PROBLEMS TO WORK ON:
(1) Answer these questions about the piece on Demons, one answer per line:
(a) In what year was Demons released?
(b) Where was the mask in the movie-within-a-movie buried?
(c) Which cinema does the writer call the oldest operating cinema in town?
(2) List every hyphenated compound word that appears in the piece on Demons, counting each one only once.

READING TEXT:
****

You might assume that the ideal way to watch the 1985 supernatural Italo horror Demons would be to see it projected in the oldest operating cinema in town, in our case the original location of The Prytania. In the film, a group of strangers are gifted free tickets to a mysterious horror film at an ancient cinema that has materialized out of the urban void. That movie turns out to be a gory cheapie about an ancient mask buried in Nostradamus’s tomb. We watch this story unfold twice removed, where movie-within-a-movie victims try on the cursed mask, which transforms them into demonic, flesh-eating demons who torment their companions. Meanwhile, the in-film audience of the movie squirms in their seats, noticing an alarming resemblance of the mysterious horror film’s violence to their own journeys to the screening. Mainly, the promotional mask prop displayed in the cinema’s lobby has cut one of their cheeks the same way it cut & infected characters in the film they’re watching, which of course leads to a demon-zombie breakout in the theater that matches the chaos of the movie within the movie. They’re all effectively Skinamarinked—unable to leave the theater thorough the doors they entered from—as they individually transform into cannibalistic monsters and tear each other to shreds. Seeing Demons in a classic single-screener cinema could only add an extra layer of uncanny meta-horror to that gory practical-effects display, especially if the cinema in question could cover the insurance costs of blocking the exits and cutting their customer’s cheeks at the box office.

****

EXCERPTED RECORDS:
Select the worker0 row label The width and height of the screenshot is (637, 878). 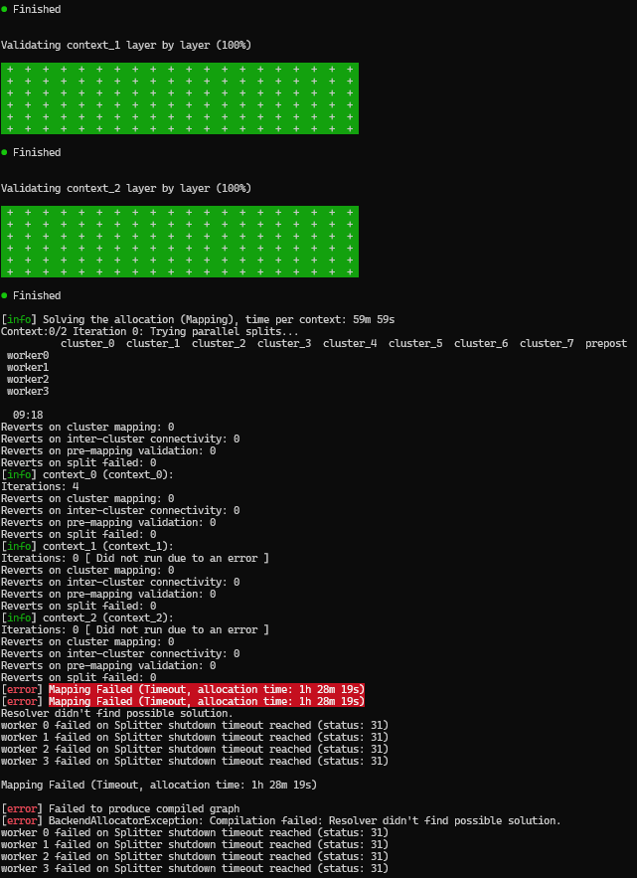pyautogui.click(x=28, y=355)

****

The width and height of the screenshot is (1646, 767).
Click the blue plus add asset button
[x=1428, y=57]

****

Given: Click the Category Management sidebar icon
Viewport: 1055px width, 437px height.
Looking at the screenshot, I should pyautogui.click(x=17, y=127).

****

ACTIVITY ANSWERS:
(1)
(a) 1985
(b) In Nostradamus’s tomb
(c) The original location of The Prytania

(2)
movie-within-a-movie
flesh-eating
demon-zombie
single-screener
meta-horror
practical-effects